> [PROBLEM STATEMENT]:
Extract, from the records beneath this instruction, each line that contains the word "breadcrumb".

> [PROVIDED DATA]:
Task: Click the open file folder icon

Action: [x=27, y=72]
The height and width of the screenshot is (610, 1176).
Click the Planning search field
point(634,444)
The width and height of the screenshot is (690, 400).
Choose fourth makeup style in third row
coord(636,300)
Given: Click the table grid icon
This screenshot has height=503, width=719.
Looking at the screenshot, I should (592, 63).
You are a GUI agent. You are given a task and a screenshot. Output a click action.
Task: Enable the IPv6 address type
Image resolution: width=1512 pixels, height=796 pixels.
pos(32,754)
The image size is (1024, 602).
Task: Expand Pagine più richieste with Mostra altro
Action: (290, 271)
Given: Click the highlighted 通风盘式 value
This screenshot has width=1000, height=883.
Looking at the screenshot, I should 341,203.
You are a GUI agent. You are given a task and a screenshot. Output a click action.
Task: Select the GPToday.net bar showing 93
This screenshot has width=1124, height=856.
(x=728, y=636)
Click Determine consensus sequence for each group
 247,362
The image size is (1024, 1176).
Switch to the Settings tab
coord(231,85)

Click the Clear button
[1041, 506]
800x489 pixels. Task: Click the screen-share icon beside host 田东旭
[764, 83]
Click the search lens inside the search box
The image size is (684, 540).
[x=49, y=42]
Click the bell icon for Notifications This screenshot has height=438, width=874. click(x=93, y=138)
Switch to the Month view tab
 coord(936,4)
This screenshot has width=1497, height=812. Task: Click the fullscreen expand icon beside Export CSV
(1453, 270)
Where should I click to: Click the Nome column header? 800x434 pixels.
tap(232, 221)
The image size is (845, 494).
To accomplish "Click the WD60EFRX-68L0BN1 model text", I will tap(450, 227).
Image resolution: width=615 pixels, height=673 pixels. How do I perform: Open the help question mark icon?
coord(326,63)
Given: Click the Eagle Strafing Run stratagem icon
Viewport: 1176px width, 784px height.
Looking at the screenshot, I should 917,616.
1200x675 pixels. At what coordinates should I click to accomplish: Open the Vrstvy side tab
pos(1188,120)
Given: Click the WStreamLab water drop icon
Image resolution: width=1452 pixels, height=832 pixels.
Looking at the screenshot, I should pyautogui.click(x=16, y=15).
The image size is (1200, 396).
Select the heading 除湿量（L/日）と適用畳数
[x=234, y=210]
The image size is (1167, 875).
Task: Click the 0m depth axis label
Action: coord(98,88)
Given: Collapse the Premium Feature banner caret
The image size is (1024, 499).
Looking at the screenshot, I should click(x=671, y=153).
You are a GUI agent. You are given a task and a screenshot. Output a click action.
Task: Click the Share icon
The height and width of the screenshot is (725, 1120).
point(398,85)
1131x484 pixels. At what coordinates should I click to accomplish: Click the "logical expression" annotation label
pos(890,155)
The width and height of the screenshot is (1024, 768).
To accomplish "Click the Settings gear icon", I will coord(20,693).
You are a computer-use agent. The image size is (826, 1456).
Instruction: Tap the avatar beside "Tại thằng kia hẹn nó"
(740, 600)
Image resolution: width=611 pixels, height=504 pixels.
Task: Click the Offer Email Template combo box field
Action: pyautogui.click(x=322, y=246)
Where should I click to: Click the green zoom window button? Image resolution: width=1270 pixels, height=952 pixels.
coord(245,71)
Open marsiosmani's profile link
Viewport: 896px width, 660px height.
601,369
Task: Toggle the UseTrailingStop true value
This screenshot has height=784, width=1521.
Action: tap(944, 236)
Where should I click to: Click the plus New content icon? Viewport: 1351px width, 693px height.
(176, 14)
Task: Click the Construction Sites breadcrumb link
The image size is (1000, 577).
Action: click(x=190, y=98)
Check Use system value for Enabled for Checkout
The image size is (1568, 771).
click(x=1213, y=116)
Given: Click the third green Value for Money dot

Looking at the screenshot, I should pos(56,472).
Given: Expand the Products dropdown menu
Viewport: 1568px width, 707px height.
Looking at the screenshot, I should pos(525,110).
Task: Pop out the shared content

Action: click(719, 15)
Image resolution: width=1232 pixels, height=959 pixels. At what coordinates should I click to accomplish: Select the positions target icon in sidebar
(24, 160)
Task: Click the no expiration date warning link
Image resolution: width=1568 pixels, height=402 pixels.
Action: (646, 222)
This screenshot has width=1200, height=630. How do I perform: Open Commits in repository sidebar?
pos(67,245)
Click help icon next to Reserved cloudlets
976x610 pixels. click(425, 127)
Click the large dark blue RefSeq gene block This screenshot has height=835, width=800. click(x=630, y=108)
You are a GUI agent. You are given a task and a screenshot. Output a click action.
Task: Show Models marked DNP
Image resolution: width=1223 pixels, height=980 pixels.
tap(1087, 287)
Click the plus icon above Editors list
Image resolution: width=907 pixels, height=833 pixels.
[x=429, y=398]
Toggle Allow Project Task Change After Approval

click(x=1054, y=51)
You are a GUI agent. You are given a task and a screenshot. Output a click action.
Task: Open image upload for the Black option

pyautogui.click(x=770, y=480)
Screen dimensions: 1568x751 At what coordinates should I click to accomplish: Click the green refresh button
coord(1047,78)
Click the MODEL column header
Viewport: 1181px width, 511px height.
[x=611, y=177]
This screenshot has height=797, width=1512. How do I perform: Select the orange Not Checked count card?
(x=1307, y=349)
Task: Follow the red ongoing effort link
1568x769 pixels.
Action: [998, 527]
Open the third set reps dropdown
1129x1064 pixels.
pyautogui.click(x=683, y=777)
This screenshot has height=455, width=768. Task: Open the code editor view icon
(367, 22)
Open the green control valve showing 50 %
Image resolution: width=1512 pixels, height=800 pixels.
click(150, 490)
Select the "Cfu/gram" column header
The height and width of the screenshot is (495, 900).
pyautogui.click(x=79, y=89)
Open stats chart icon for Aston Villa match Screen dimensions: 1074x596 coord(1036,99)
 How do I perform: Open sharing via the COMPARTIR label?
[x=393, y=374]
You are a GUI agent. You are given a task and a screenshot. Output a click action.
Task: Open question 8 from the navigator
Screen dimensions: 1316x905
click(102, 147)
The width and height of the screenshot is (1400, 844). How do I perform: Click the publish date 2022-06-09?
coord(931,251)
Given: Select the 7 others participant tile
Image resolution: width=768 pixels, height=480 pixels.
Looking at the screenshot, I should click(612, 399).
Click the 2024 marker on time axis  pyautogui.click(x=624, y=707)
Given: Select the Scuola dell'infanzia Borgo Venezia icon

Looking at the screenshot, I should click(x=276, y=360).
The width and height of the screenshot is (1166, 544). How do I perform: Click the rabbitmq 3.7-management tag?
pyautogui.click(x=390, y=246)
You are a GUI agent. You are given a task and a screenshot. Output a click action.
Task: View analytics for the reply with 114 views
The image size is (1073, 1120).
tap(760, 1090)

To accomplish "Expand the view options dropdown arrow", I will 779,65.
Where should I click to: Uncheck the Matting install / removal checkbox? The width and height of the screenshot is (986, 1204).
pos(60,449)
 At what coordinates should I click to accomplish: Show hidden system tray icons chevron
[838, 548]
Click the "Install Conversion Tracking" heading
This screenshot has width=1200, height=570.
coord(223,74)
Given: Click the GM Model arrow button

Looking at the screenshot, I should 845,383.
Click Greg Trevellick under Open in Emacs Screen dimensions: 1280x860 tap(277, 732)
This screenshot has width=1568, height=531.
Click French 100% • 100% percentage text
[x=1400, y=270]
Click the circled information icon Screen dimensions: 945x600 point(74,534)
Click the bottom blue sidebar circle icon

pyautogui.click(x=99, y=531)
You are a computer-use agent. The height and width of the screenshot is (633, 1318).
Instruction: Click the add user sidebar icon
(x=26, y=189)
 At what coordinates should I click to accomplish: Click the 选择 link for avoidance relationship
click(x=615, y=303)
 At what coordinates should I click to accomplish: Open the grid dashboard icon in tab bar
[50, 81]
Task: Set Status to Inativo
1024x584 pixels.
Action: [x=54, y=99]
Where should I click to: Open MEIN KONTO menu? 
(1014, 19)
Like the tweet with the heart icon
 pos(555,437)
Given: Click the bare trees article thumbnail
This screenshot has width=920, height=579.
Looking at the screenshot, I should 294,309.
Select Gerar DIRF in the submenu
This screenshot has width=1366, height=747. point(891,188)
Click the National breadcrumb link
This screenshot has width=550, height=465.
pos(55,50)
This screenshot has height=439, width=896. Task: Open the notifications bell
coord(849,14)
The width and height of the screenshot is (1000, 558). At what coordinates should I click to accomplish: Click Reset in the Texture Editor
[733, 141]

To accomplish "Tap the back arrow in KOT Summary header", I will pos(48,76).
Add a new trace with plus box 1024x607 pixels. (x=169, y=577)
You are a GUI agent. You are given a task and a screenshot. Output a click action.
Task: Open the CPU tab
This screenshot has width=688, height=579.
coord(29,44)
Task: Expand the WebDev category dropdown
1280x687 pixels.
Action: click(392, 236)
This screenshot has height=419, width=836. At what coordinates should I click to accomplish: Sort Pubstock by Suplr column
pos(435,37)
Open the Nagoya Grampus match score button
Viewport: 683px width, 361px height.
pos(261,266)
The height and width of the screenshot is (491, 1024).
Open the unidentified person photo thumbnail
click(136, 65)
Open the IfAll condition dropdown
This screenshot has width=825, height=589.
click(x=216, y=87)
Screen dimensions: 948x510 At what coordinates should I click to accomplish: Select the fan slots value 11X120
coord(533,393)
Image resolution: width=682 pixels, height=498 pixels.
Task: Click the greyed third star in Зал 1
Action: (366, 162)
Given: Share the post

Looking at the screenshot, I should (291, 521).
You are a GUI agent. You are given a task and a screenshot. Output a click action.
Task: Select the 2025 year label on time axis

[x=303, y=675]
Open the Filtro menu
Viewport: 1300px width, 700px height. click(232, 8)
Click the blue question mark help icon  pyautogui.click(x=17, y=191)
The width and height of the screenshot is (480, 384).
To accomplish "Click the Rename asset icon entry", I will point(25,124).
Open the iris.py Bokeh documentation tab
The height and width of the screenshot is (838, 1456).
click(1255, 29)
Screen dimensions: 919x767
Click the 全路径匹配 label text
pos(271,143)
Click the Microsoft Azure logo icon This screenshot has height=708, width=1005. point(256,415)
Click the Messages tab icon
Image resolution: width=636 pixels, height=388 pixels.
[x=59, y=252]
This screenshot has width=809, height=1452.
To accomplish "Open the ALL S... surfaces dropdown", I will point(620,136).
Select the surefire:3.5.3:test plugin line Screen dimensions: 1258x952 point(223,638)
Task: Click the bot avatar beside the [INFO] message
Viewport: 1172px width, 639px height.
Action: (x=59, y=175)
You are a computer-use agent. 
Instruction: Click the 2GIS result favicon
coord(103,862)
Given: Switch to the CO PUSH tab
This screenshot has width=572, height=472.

> [EXERCISE ANSWER]:
Task: Click the Construction Sites breadcrumb link
Click the National breadcrumb link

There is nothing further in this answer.